L'usine, basée dans l'Etat de Pahang (est de la Malaisie), sera ainsi une des rares structures dans le monde pour le traitement de ces métaux indispensables à la fabrication de produits de haute technologie, qui vont des missiles aux téléphones portables, en passant par les voitures électriques et les éoliennes.
Le Conseil de licence pour l'énergie atomique de Malaisie a accordé mercredi une licence provisoire pour l'entrée en activité de l'usine pour une période de deux ans, sous des conditions très strictes de sécurité.
La licence peut être révoquée en cas de manquement aux obligations liées notamment à la gestion des déchets dangereux présents dans ces métaux. L'usine traitera des terres rares provenant d'Australie.
L'action Lynas a pris 19,1% à la Bourse de Sydney, à 1,59 dollar australien (1,29 euro), à la clôture de la séance.
Le groupe australien insiste sur les précautions qu'il a prises dans ses opérations, mais plusieurs opposants à ce projet redoutent des fuites de déchets radioactifs qui mettront en danger l'environnement et la santé des habitants.
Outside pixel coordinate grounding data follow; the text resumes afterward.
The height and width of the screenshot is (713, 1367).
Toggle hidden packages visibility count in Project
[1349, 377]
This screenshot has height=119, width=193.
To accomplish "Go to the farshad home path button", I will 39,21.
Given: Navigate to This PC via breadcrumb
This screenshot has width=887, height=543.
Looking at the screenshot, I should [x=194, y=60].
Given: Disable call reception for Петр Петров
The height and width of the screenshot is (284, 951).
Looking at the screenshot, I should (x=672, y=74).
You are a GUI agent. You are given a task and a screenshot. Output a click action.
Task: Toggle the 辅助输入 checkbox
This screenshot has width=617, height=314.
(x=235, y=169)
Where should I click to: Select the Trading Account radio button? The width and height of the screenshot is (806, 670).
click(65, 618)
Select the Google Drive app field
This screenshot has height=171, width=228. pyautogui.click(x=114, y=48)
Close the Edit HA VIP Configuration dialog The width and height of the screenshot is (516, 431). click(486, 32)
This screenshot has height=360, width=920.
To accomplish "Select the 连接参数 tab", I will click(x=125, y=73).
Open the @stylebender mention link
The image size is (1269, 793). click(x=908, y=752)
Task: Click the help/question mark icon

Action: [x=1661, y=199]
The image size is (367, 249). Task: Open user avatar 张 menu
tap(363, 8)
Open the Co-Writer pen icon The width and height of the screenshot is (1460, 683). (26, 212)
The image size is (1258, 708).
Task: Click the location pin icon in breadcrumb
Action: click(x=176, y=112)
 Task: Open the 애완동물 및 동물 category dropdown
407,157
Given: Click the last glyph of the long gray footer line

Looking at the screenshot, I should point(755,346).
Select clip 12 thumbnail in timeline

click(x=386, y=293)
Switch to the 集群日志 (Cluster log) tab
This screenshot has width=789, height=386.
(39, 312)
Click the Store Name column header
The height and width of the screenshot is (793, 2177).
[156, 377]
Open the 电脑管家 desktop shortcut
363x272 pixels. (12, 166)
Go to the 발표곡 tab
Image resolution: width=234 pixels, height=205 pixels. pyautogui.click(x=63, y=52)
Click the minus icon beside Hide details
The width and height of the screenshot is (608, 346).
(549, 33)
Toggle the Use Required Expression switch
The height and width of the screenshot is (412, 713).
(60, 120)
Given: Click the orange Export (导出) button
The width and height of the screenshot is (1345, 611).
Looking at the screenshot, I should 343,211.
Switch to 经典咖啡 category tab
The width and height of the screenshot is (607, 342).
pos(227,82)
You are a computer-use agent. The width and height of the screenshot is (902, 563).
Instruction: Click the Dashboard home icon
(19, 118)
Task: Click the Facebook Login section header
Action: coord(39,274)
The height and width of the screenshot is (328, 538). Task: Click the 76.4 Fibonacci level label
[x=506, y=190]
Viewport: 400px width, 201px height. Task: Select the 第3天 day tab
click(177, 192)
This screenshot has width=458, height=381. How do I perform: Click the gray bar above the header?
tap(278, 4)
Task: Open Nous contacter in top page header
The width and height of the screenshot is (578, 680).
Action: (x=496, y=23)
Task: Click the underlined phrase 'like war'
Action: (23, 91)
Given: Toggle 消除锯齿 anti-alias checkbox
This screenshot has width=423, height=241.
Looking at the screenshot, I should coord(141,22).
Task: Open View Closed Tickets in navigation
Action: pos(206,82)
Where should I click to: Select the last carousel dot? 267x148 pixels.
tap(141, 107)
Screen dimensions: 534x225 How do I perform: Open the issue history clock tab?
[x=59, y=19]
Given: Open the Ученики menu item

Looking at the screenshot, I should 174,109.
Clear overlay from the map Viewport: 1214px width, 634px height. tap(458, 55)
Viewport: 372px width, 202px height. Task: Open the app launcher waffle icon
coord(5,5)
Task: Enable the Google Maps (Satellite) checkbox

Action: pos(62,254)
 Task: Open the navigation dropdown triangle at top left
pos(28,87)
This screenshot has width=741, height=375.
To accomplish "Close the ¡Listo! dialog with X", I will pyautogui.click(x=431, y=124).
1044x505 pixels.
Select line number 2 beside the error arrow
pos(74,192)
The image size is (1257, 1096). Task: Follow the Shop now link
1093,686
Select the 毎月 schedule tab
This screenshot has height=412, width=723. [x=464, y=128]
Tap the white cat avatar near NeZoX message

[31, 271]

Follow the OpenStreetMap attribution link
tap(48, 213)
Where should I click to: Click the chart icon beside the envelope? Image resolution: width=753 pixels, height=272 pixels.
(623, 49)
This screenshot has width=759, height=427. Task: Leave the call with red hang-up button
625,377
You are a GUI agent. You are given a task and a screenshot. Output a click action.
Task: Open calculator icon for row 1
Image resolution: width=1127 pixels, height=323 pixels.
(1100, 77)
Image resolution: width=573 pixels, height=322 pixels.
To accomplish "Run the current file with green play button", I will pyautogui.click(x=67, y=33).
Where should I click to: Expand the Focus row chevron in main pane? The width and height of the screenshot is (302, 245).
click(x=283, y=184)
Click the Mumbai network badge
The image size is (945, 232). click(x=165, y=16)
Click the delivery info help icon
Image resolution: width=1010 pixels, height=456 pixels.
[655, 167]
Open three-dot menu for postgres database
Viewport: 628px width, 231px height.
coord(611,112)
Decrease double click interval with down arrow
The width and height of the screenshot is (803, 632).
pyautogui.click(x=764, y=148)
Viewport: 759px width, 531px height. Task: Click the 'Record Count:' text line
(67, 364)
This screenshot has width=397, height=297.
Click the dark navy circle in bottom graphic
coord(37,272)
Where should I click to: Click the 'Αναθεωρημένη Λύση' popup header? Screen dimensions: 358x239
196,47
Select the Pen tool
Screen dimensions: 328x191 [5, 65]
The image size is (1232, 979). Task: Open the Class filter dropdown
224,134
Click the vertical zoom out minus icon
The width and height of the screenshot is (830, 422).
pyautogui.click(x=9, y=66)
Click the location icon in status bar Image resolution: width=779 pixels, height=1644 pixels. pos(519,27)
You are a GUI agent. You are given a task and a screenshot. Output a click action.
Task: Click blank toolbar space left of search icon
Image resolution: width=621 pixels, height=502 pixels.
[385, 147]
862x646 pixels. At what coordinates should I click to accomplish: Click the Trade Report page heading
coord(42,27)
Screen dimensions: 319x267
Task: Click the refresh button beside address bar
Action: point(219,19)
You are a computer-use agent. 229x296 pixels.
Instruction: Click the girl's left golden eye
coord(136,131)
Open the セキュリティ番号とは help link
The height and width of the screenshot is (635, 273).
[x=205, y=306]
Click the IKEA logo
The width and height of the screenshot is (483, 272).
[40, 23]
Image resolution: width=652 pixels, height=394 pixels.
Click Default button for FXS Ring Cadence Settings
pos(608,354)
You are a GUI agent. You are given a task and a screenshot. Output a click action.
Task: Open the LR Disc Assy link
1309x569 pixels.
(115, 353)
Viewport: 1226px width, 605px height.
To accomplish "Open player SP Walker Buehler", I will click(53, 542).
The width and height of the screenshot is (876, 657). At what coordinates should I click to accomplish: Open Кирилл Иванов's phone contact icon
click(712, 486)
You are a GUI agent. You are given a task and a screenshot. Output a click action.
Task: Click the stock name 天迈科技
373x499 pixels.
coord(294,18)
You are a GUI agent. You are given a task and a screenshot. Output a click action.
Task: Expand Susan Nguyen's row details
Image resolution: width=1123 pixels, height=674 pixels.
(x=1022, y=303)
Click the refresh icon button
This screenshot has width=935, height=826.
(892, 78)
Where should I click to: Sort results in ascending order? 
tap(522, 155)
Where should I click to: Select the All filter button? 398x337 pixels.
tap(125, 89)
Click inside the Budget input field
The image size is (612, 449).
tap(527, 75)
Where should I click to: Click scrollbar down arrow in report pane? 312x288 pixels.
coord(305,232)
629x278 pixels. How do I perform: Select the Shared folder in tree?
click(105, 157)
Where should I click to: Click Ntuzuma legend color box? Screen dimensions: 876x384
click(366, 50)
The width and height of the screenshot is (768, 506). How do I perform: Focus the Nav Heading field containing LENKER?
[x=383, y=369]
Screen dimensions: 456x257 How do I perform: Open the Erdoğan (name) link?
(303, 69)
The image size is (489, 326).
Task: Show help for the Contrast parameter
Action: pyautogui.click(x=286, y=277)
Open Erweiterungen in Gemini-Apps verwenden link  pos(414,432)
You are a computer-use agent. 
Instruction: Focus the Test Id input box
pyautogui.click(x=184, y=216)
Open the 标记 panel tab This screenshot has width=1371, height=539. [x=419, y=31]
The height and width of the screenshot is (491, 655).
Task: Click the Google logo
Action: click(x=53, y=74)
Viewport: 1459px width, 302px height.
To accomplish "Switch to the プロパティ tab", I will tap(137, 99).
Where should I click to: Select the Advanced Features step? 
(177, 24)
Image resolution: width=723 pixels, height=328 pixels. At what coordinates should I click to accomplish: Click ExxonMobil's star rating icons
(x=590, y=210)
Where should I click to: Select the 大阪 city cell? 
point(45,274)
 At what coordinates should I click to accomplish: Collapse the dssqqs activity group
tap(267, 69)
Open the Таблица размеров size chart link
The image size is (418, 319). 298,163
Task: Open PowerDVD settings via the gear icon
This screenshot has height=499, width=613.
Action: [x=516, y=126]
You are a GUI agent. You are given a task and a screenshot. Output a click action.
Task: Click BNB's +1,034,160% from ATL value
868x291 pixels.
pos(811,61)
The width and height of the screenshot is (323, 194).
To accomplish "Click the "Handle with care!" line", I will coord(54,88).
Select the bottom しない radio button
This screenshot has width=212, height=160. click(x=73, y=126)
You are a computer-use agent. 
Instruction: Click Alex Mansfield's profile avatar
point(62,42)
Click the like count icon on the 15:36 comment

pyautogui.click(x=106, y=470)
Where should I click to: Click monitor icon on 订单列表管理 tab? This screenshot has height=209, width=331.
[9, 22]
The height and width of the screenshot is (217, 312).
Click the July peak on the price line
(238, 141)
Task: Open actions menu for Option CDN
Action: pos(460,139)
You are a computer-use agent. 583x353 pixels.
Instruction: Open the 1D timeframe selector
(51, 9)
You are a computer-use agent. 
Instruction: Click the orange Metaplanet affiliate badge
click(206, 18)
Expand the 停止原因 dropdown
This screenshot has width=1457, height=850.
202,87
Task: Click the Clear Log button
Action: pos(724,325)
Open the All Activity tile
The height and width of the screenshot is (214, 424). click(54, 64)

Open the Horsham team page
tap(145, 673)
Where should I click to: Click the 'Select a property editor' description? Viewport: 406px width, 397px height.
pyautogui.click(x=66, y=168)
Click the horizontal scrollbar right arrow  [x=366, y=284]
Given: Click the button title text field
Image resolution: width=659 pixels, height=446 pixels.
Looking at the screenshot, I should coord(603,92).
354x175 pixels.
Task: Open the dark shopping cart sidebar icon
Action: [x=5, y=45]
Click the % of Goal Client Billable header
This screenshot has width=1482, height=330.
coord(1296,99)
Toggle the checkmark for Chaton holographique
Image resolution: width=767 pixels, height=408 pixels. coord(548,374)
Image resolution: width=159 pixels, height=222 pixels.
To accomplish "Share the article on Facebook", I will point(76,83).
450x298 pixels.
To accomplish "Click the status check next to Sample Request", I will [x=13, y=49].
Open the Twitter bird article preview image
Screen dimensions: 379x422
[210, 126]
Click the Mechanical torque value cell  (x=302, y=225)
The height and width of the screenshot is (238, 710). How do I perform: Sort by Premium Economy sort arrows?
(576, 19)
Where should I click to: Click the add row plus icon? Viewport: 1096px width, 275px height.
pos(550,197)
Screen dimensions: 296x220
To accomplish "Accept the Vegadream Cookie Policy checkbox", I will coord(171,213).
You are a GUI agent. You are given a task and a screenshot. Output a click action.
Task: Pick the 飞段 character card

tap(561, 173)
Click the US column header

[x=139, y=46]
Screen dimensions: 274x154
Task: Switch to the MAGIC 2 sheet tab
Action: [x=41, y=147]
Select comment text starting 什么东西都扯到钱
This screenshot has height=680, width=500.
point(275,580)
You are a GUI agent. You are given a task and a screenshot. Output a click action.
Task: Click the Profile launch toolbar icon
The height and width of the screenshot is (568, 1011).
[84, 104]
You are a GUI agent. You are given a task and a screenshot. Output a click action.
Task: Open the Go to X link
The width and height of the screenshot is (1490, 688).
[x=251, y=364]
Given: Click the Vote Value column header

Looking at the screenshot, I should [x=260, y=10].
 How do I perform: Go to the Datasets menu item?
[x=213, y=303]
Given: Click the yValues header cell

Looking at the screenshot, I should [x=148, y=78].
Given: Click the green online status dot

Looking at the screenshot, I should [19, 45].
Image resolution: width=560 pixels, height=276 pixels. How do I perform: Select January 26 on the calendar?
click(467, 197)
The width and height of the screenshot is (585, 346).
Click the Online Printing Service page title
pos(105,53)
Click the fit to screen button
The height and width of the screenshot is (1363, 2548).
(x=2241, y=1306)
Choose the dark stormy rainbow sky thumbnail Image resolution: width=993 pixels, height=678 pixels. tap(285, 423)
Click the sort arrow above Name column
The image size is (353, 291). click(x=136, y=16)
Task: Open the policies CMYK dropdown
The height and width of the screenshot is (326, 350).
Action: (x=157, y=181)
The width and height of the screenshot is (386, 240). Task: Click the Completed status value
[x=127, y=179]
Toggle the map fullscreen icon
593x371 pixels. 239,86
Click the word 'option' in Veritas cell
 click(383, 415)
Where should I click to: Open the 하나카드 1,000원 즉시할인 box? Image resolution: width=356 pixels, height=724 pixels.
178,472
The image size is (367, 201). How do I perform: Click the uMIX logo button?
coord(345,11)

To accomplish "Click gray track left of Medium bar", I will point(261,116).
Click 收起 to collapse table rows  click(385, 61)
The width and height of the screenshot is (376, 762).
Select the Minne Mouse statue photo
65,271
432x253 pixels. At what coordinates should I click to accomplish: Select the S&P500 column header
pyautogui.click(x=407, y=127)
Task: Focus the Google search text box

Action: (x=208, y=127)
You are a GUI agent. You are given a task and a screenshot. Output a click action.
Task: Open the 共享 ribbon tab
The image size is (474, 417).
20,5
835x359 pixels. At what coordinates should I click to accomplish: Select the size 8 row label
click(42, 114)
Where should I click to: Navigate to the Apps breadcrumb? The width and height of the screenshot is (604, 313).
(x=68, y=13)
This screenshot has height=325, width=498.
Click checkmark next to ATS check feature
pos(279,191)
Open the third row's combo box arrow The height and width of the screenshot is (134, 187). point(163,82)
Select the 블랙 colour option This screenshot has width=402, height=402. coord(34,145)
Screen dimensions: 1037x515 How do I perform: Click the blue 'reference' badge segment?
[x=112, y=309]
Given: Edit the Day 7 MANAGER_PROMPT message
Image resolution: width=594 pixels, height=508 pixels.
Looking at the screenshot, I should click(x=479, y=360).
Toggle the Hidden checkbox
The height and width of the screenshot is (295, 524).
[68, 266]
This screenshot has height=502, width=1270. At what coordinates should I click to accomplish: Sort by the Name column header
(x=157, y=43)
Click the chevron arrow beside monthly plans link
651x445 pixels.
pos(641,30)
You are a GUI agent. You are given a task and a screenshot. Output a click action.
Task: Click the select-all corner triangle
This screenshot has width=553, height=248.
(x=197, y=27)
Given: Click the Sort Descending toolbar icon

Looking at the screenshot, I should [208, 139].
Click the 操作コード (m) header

Le démarrage de la production est prévu pour le deuxième trimestre 2012.
A l'heure actuelle, 97% de la production de "terres rares" provient de Chine, qui ne dispose pourtant que d'environ un tiers des ressources mondiales et où l'extraction provoque de gros dégâts sur l'environnement et les populations.
Pékin resserre de plus en plus le contrôle sur ces éléments minéraux stratégiques dont il a restreint les exportations, faisant monter les prix et provoquant des protestations de la part de plusieurs de ses principaux partenaires économiques, notamment du Japon.
Les pays acheteurs tentent depuis plus d'un an de diversifier leurs sources d'approvisionnement.